Why not just add threads instead of processes for payment decoding?

Threads share one interpreter and the GIL, so pure-Python fixed-width decoding still serializes onto a single core. Use processes for CPU-bound work; threads only help when the work is a C extension that releases the GIL.

How big should each ingestion chunk be?

Large enough to amortize pickle overhead over many records, small enough that twice the worker count of chunks fits in memory. For 94-byte ACH records, 1 to 4 MB is a good starting band; profile peak resident memory against a real file.

The event loop periodically freezes even with a process pool — why?

CPU-bound code is still running inside a coroutine. Set PYTHONASYNCIODEBUG=1 and watch loop.slow_callback_duration; any callback over about 100 ms is work that leaked onto the loop instead of being dispatched via run_in_executor.

Asyncio vs Multiprocessing for Payment Ingestion: Engineering Deterministic Throughput

At 02:00 UTC a reconciliation service pulls a 1.4 GB NACHA file off an SFTP gateway, and an engineer has to decide — before the batch is written — whether each record is decoded on the asyncio event loop or handed to a separate OS process. Choose wrong and the container OOM-kills mid-file, a Fedwire acknowledgement times out, and the 14-minute gap that follows eats into a Reg E investigation clock. This page sits inside the Async Batch Processing Architectures design and, within the broader Automated File Ingestion & Parsing Pipelines framework, isolates one surgical question: which concurrency primitive owns which half of a payment ingestion workload, and how to wire them together so neither starves the other.

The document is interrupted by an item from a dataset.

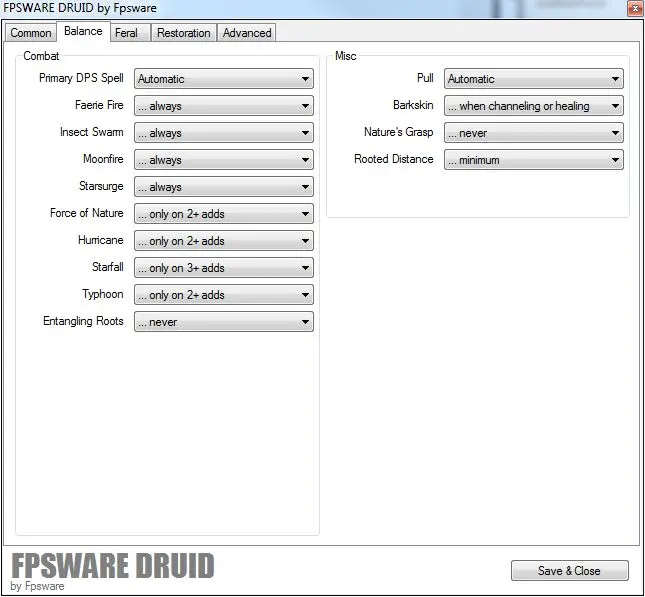
Task: Change the Rooted Distance dropdown
Action: pos(533,160)
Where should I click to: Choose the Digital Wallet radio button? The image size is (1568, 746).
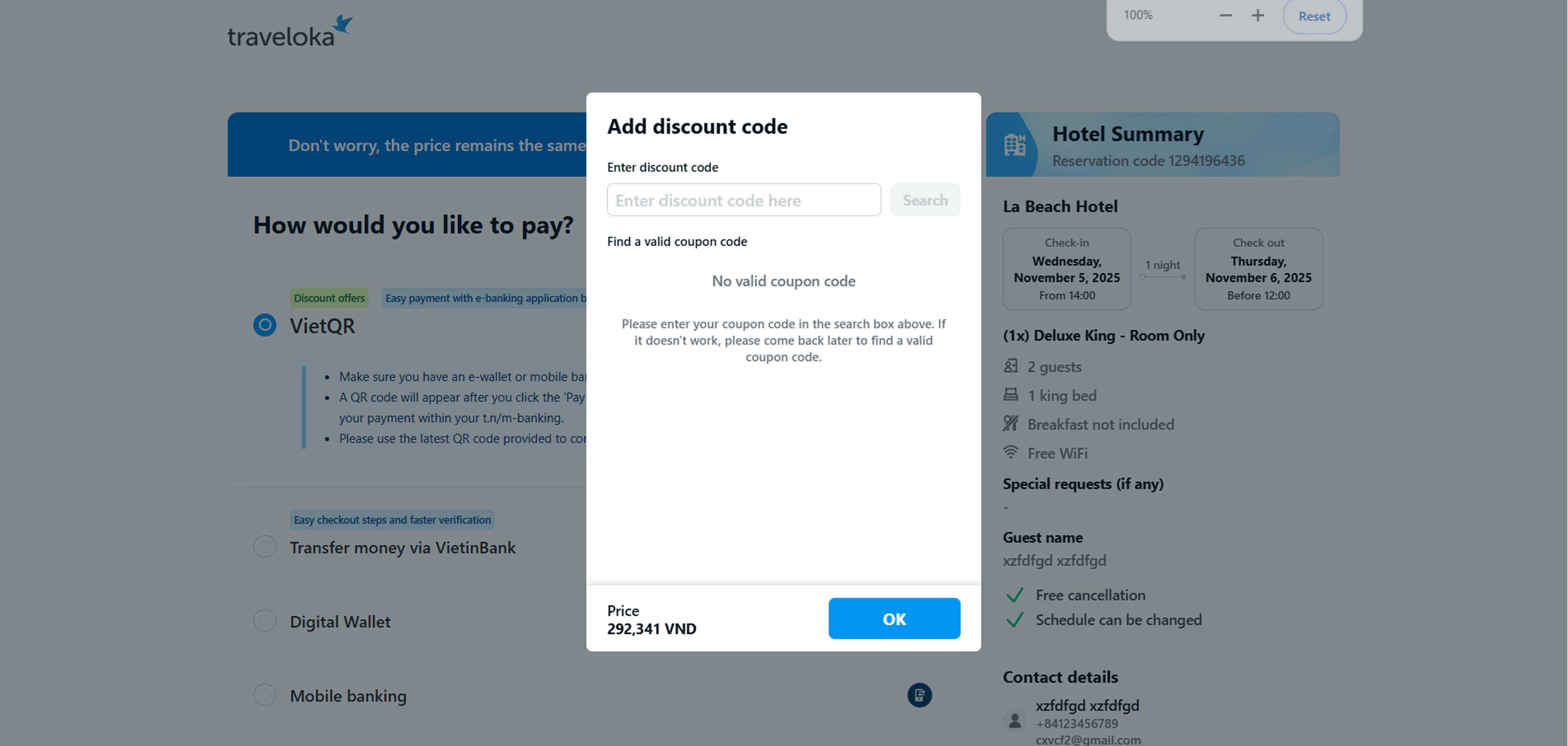coord(265,621)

The short answer is that asyncio and multiprocessing are not competitors — they own different resources. asyncio owns file descriptors and sockets; multiprocessing owns CPU cores. A production payment pipeline needs both, split precisely along the line where network waiting ends and byte-level work begins. Getting that line right is what separates a pipeline that clears its settlement window from one that stalls behind its own fixed-width NACHA decoding.

Concept Spec: The GIL, the Event Loop, and the Memory Model

asyncio is a single-threaded cooperative scheduler. It excels at I/O-bound work — polling SFTP, streaming chunked HTTP from correspondent banks, awaiting SWIFT gpi acknowledgements — because every await yields the one thread back to the reactor while the kernel waits on the socket. Thousands of concurrent connections cost only their buffers. But the event loop runs Python bytecode under the Global Interpreter Lock (GIL), so any CPU work executed inside a coroutine holds that single thread hostage. Slice a fixed-width record, compile a regex, instantiate a Pydantic model, or sum a decimal.Decimal column directly in a coroutine and every other socket freezes until it returns.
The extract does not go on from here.